[[ Record set open ]]

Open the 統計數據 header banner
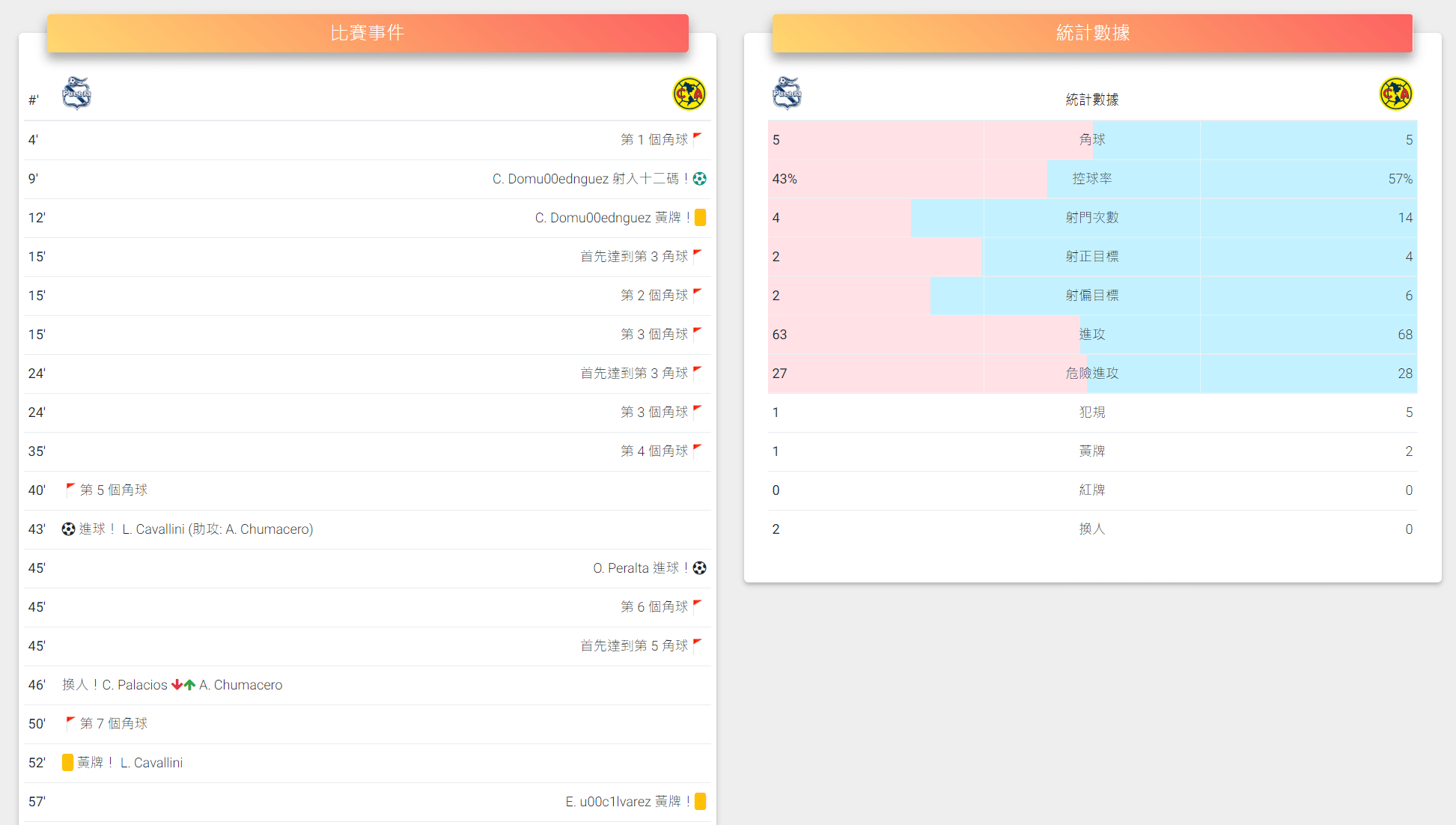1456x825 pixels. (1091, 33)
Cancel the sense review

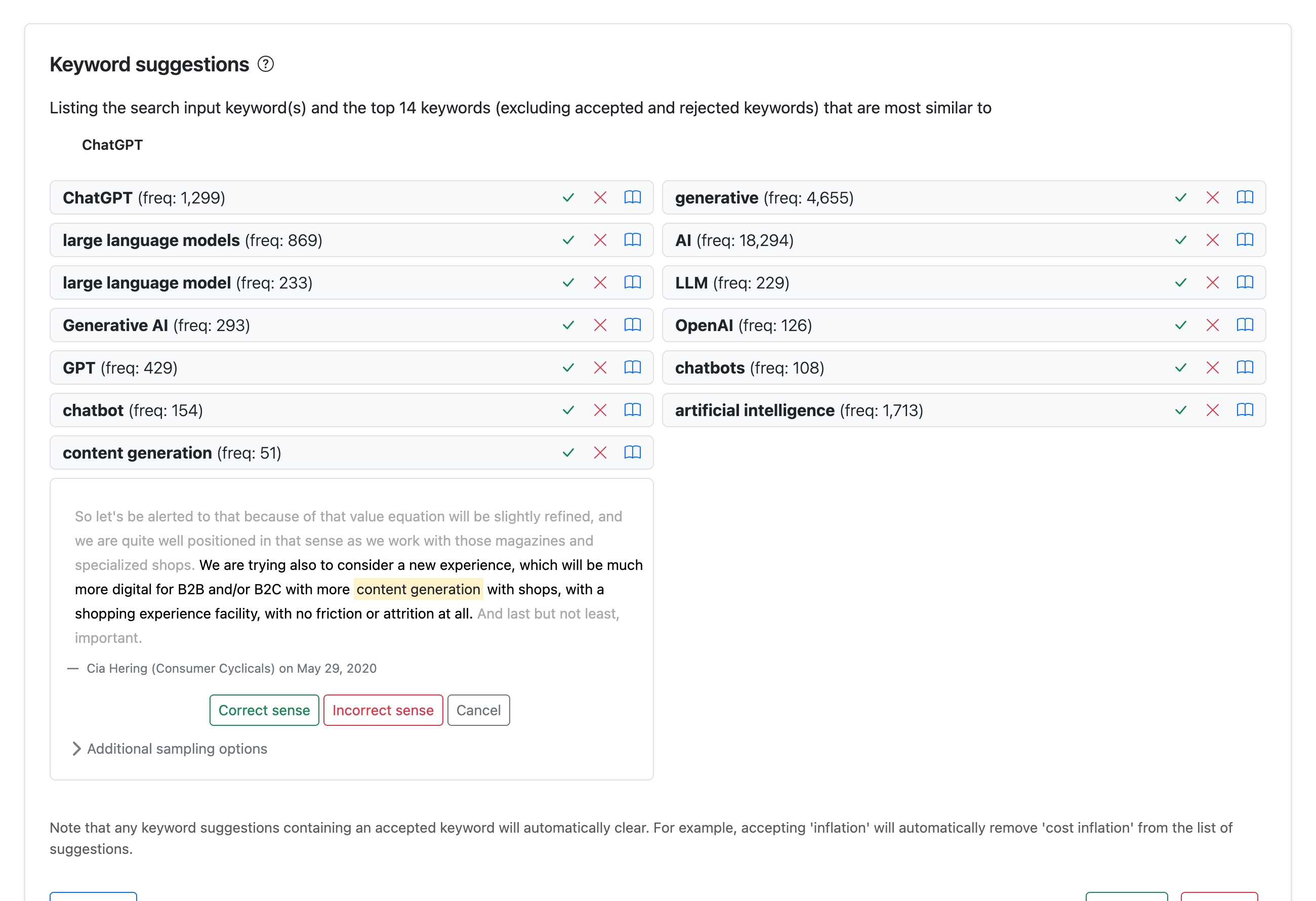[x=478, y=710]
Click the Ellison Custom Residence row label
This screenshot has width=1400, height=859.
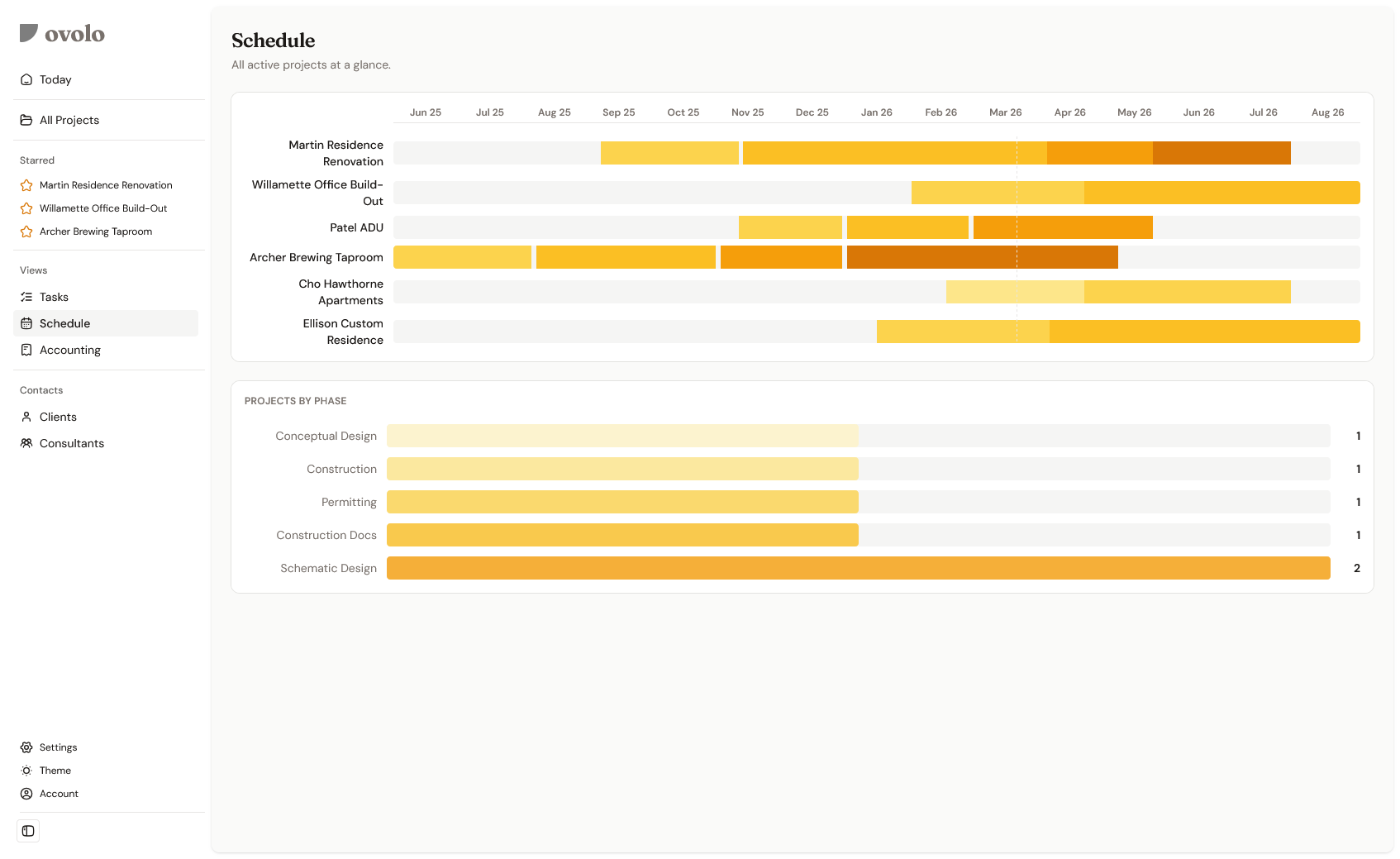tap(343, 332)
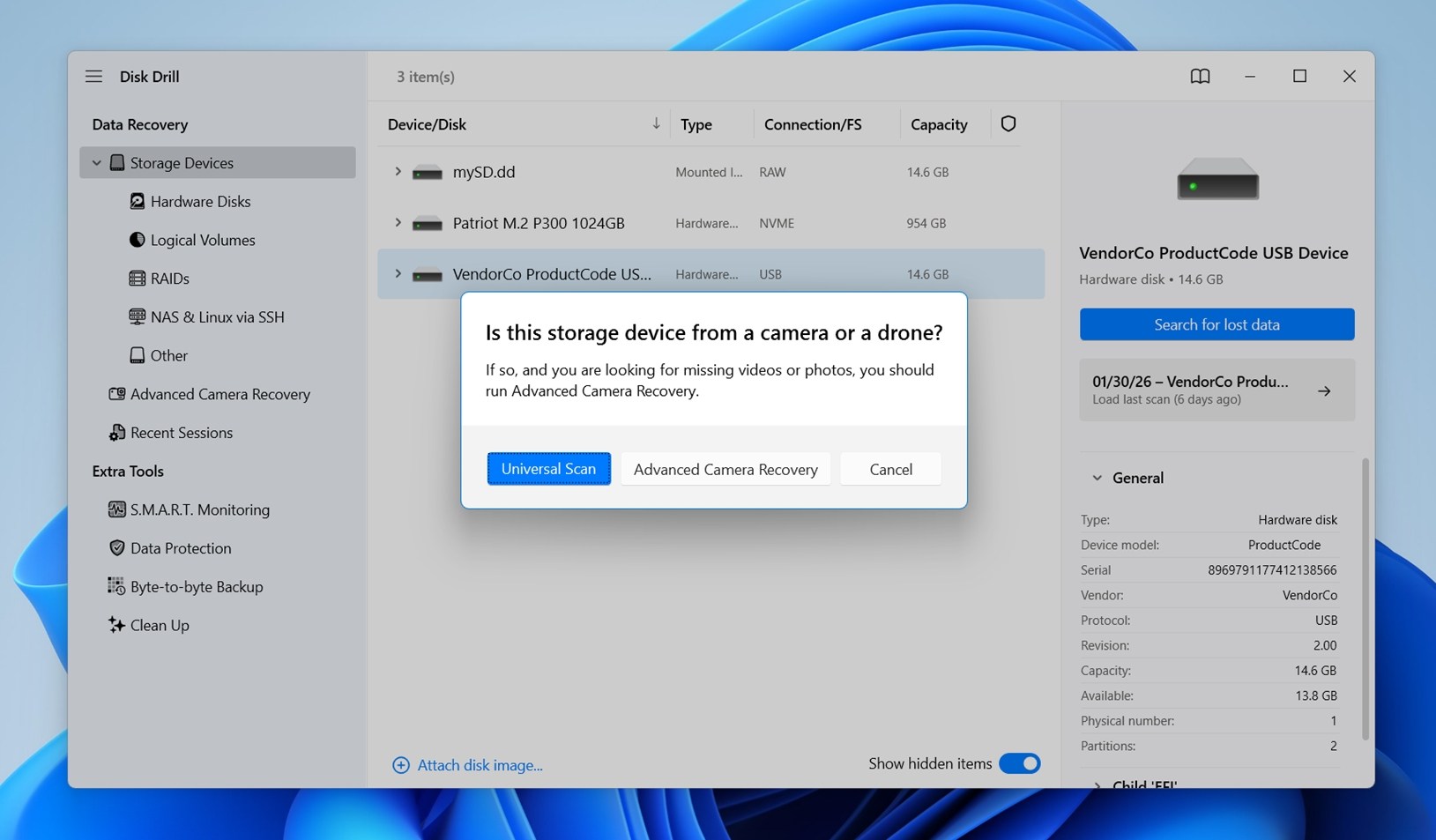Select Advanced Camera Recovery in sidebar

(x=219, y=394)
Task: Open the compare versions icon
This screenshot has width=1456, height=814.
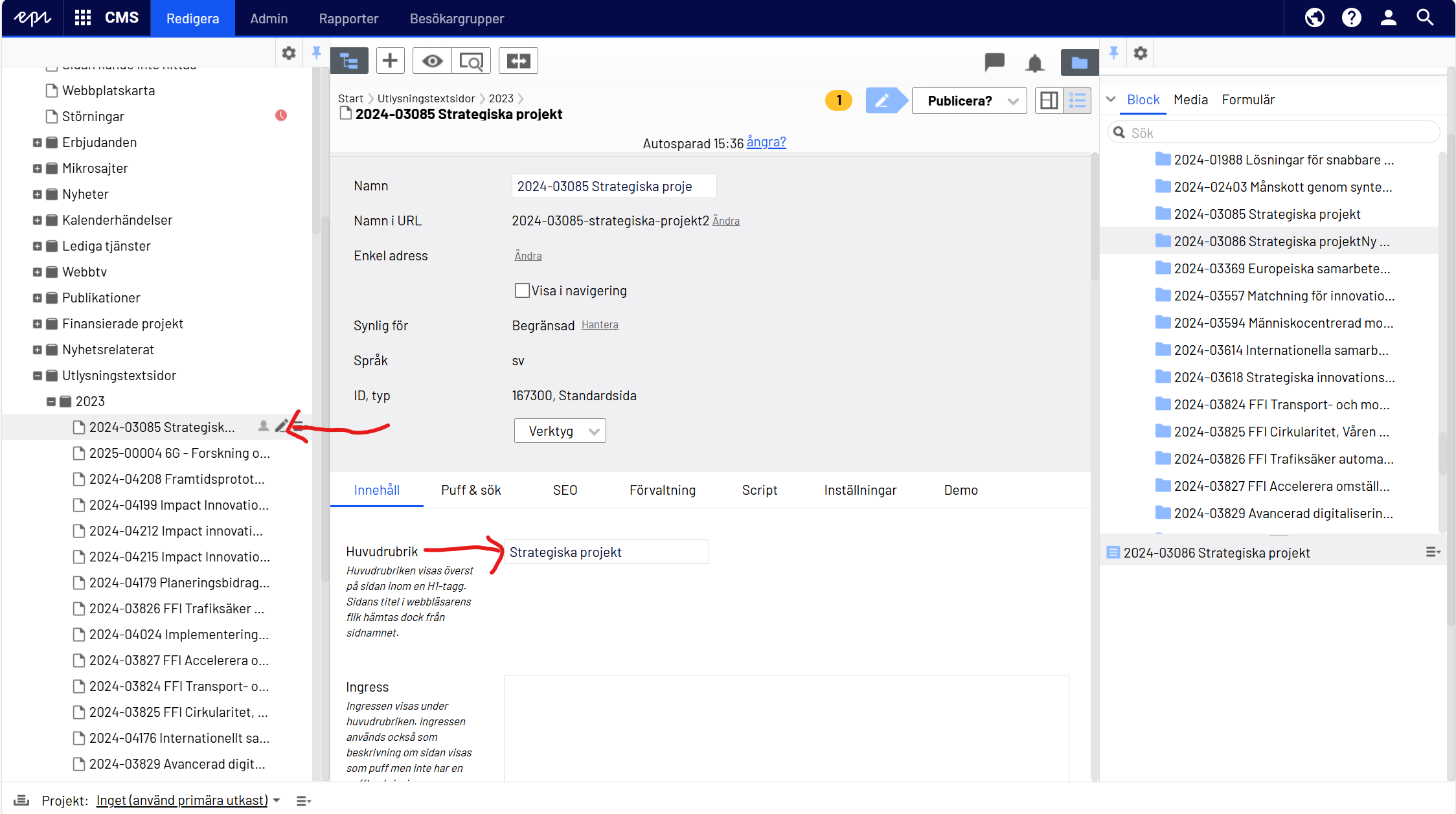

[[ Record set closed ]]

> [Task description]:
Each line from the one that contains "Task: Open the compare versions icon" through the end of the records should be restated exactly; include both end lines and leave any pictures out.

> [Response area]:
Task: Open the compare versions icon
This screenshot has width=1456, height=814.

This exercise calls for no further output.